What the task asks:
Pictures stay out of the output. Return exactly the lines below from the one with "Given: Open the iPhone 13 Series Case link" down to the one with "Task: Click the", both included, and nothing more.

Data to process:
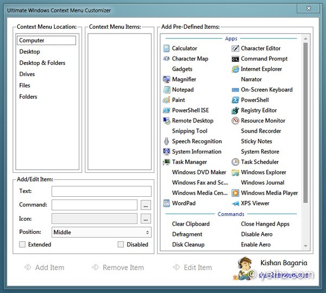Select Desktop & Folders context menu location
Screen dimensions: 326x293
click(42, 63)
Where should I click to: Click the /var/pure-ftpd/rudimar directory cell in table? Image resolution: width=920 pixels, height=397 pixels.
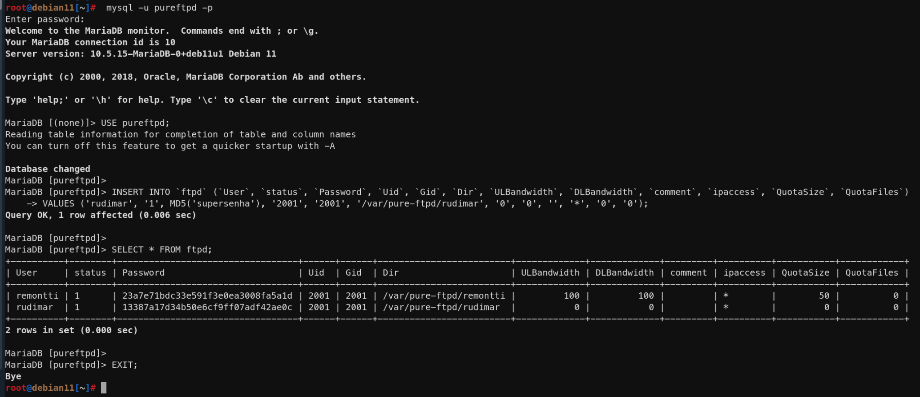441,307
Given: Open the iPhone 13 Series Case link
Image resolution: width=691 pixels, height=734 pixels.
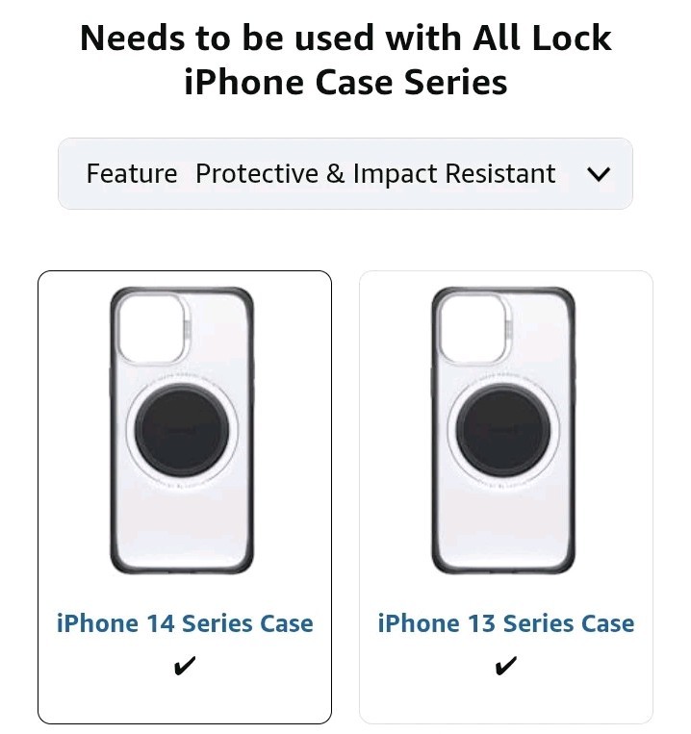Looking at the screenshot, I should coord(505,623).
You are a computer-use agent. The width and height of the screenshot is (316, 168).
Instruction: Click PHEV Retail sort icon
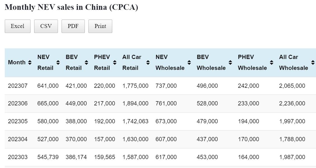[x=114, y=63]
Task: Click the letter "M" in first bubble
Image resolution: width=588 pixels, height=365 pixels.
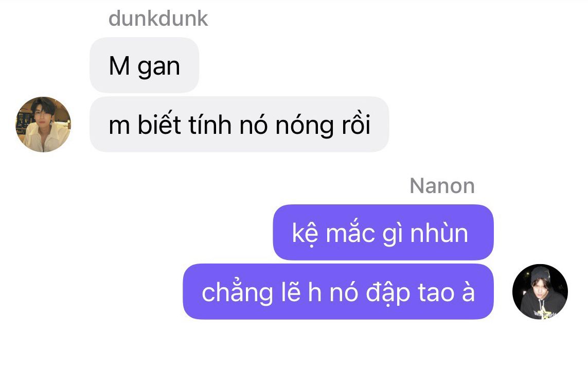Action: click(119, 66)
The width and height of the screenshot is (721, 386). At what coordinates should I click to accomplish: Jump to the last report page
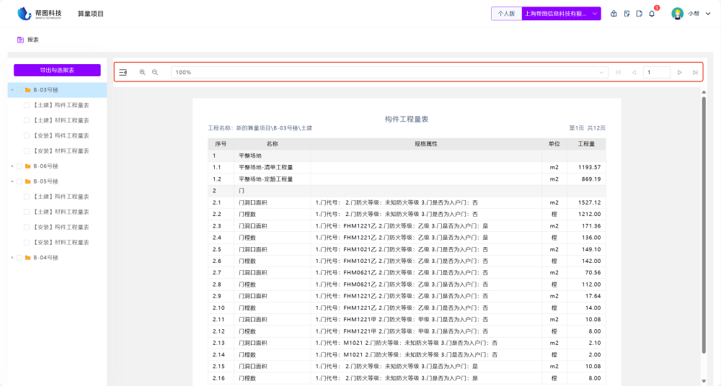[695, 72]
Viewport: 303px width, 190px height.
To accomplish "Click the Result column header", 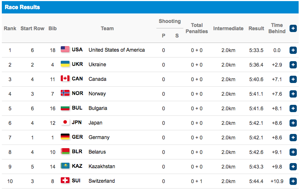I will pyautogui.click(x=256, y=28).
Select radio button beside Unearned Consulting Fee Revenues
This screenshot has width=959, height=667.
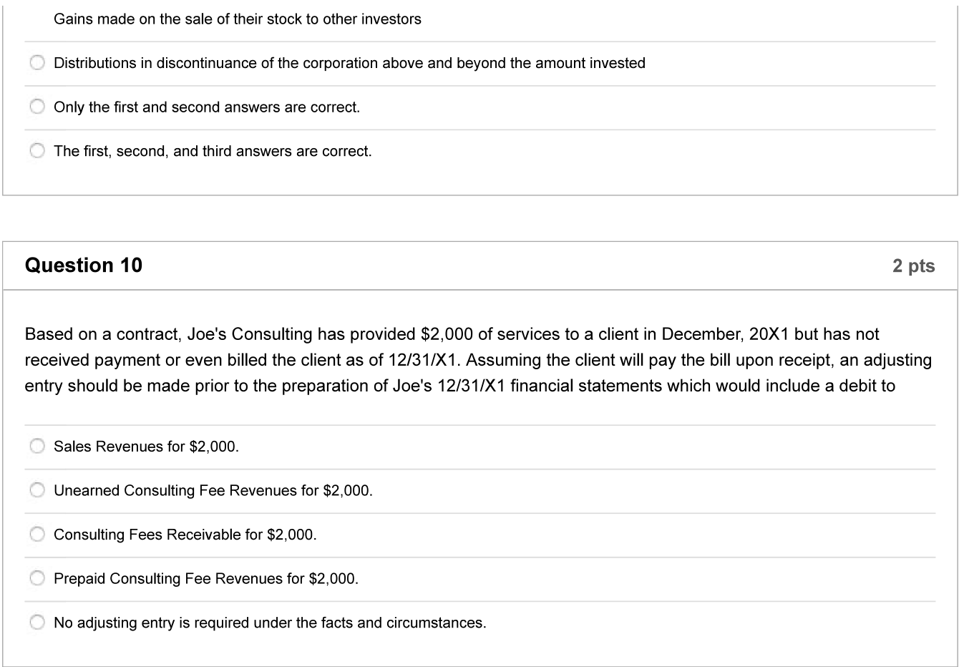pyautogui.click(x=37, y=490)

--

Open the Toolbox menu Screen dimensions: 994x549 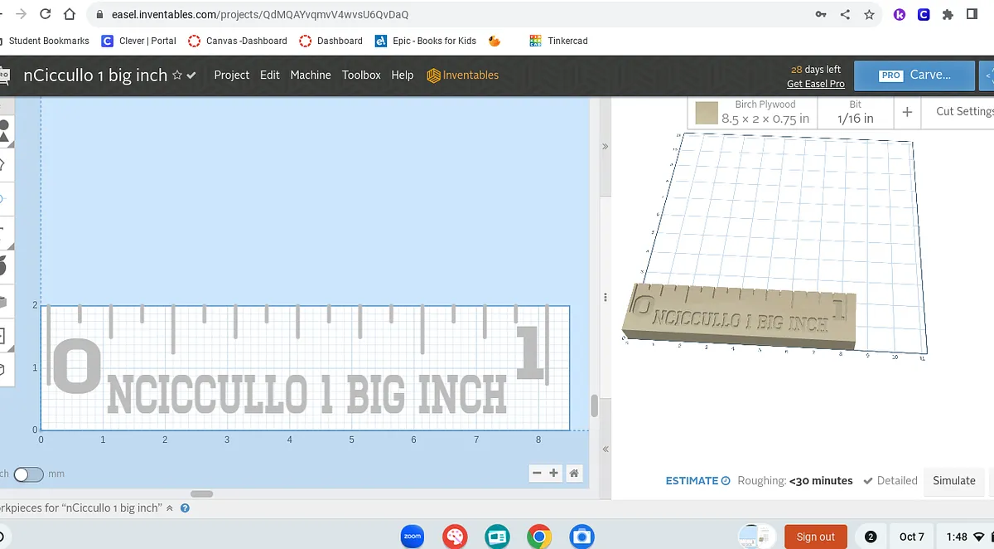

Result of this task:
Given: Open the iPhone 13 Series Case link
Image resolution: width=691 pixels, height=734 pixels.
Looking at the screenshot, I should coord(505,623).
You are a computer-use agent. The width and height of the screenshot is (316, 168).
Instruction: Click PHEV Retail sort icon
[x=114, y=63]
Task: Click the letter "M" in first bubble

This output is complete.